LAS VEGAS (KTNV) — A new message is now accompanying every restaurant inspection the Southern Nevada Health District performs.
The last page of each inspection reminds restaurants that SNHD “is working with its community partners to ensure there are strong public health measures in place to respond to COVID-19.”
Part of that process is ensuring the highest health and sanitation standards during the pandemic.
When a restaurant doesn’t do its part, that’s where Dirty Dining comes into play.
A customer complained to the Health District on March 23 about Sun’s Thai Food and Jerky on Craig and Decatur. The complainant wrote about a “dirty restroom, restaurant not clean overall, slimy substance on noodles.”
The health inspector couldn’t validate the complaint when he went to follow up, but a routine inspection is part of every complaint investigation and that didn’t go too well for Sun’s Thai. It got a 36-demerit C grade on its March 23 inspection.

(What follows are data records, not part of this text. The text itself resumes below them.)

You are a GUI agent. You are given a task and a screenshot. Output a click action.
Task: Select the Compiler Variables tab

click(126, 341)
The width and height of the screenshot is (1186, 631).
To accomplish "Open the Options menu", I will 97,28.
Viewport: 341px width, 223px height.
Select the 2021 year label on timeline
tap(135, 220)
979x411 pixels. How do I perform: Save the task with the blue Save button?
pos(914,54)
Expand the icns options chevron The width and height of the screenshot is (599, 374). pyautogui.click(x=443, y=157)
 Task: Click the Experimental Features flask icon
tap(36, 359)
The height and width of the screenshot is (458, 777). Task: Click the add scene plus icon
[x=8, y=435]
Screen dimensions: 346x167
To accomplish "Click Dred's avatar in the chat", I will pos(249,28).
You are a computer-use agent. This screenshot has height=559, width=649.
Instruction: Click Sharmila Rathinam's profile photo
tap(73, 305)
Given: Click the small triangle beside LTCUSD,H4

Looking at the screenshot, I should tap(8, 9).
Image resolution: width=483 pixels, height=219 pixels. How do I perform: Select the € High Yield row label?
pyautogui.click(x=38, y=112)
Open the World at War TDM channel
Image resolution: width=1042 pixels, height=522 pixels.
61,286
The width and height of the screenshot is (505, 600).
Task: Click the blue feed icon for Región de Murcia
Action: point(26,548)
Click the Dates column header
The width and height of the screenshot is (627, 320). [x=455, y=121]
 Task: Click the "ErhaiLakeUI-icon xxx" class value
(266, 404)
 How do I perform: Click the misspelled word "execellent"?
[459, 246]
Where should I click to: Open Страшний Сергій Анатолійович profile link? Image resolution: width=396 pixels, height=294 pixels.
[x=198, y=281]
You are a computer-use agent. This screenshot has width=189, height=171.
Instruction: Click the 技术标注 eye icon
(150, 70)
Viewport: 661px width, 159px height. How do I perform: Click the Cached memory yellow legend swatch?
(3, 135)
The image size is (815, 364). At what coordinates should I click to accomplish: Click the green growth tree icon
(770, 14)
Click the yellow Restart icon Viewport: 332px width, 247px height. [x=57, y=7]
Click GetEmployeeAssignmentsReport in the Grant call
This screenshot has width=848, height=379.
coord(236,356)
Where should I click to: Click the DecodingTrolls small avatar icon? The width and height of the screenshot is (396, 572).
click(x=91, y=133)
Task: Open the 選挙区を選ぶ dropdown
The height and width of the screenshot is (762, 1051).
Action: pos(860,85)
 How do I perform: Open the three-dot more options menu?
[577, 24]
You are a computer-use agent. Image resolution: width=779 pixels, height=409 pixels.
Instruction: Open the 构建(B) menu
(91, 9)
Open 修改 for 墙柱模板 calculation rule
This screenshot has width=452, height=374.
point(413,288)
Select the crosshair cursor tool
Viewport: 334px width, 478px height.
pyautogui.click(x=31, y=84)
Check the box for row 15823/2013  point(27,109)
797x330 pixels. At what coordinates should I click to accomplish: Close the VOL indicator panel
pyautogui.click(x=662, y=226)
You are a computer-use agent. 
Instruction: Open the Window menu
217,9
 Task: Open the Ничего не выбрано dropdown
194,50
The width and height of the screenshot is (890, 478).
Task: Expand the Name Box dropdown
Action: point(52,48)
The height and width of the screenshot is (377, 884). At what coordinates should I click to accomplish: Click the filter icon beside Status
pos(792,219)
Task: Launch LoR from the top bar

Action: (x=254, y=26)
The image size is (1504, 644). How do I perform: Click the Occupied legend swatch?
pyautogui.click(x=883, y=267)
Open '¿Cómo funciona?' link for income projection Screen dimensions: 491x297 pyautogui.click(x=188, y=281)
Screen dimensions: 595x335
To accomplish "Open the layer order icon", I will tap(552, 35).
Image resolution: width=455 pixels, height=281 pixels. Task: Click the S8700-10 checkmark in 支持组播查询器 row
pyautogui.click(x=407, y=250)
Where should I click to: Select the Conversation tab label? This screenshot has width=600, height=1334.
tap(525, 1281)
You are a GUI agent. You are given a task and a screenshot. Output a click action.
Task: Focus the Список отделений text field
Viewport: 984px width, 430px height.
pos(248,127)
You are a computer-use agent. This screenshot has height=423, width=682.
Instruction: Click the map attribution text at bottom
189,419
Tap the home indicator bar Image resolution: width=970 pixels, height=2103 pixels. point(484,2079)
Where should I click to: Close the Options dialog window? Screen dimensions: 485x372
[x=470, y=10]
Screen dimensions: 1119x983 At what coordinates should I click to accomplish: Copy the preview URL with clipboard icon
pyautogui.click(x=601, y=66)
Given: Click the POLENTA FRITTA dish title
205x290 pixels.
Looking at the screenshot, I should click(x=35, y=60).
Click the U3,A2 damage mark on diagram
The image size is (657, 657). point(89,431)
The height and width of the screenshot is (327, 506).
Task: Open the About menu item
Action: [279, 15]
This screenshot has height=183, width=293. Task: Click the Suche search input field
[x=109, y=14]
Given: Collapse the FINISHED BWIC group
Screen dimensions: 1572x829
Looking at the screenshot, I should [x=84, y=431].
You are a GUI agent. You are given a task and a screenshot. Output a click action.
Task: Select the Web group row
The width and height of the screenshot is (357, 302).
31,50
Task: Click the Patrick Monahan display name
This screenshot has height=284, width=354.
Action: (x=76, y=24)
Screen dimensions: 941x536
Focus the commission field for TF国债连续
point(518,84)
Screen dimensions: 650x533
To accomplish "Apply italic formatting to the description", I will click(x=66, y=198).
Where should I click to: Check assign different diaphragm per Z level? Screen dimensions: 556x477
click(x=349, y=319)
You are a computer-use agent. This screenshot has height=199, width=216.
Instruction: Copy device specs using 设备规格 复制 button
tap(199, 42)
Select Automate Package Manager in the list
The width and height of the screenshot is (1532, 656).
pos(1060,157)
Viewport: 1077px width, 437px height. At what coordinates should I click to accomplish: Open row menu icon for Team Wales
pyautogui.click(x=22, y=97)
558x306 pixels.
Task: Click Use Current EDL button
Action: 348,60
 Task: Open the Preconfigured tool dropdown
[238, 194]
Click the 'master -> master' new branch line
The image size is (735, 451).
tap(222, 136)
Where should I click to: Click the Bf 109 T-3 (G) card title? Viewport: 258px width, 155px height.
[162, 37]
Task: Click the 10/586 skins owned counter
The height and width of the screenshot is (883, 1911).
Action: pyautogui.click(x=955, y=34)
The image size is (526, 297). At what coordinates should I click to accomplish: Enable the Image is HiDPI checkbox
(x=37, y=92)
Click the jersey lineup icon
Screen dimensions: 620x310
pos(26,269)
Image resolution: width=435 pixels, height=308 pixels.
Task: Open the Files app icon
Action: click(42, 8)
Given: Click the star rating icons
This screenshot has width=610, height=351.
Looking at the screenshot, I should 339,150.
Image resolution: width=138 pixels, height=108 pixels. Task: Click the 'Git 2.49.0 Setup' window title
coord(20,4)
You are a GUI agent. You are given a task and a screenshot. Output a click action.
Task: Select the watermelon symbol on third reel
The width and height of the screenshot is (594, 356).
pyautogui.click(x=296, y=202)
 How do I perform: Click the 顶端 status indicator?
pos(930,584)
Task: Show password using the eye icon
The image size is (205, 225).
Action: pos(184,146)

Inspectors found critical handwashing violations. An employee didn’t wash their hands after touching dirty utensils and failed to wash before putting on gloves. Sun’s Thai Owner Pitch Pukdee says that employee has been re-educated.
A container of tom yum sauce had an expiration date of July 2019. One container of coconut milk expired in February and another container expired earlier in March. Pad Thai noodles had a Jan. 19 use-by date. All were found in the fridge and the owner threw them out, but told 13 Investigates only the labels were expired, not the food.
Inspectors found raw beef at an unsafe temperature and beef and cream cheese for crab rangoon left unattended and out of temperature on a prep table.
Raw chicken, beef, pork and fish were stored over ready-to-eat food in the fridge and several containers of food and sauces had to be thrown out after inspectors found them uncovered and unlabeled.
An employee moved items from the floor directly to a food contact surface.
An employee drink sat on a prep surface where beef was being prepped and an employee cell phone sat on another prep surface.
Rice noodles sat thawing at room temperature and shrimp was thawing in standing water in its original bag in the prep sink.
There was also no one in charge when the inspector arrived, but the owner says he’s fixed that and there is now always a person in charge on the premises.
Numerous containers of food were not properly date-labeled and/or mislabeled with wrong dates in the fridge and make table.
Bottom shelves near the wok station were lined with food-stained foil.
Clean pans were stored on a dirty surface and the stove, walls and equipment were all heavily soiled with grease, dust and food debris build-up.
Inspectors say the entire kitchen floor needed a deep cleaning.
Pukdee said there was only one person in the kitchen and he couldn’t handle deep cleaning but after the wake-up call provided by the health inspection, Sun’s Thai got to work quickly and was back to a zero-demerit A grade on March 27.
Pukdee wants to thank his customers for their support knowing it’s hard for everyone right now. He says he watches Dirty Dining all the time and is thankful for the service it provides to our community. He apologized for the violations and says they’re doing their best, taking things day by day in these uncertain times.
Fresh and Less market deli on Owens and H street was downgraded to a C for gross, unsanitary conditions but also shut down March 23 for a multi-generational cockroach infestation.
Inspectors found live roaches inside the prep cooler next to the grill and crawling on the wall next to the hand sink. The cooler unit was in disrepair allowing cockroaches to nest inside it.
Other violations included BBQ chicken, fried chicken and cooked rice at unsafe temperatures that had to be thrown out, no available sanitizer during active food prep and a cutting board that was deeply grooved and stained.
Fresh and Less’ deli was re-inspected on March 31 and received a 3 demerit A grade.
Store Manager Ahmed Carter disputed the health inspector’s findings and downplayed the roach situation, claiming there was only one dead roach in a unit they’d just bought.
Carter said he’s been doing his best to help his disadvantaged community during the pandemic, including buying 3,000 pounds of rice and giving it away free to customers in 1-pound bags. He says he’s keeping prices low on stuff like water so as not to gouge his community, adding that he “comes from a poor family and knows what it’s like to eat bread and water.”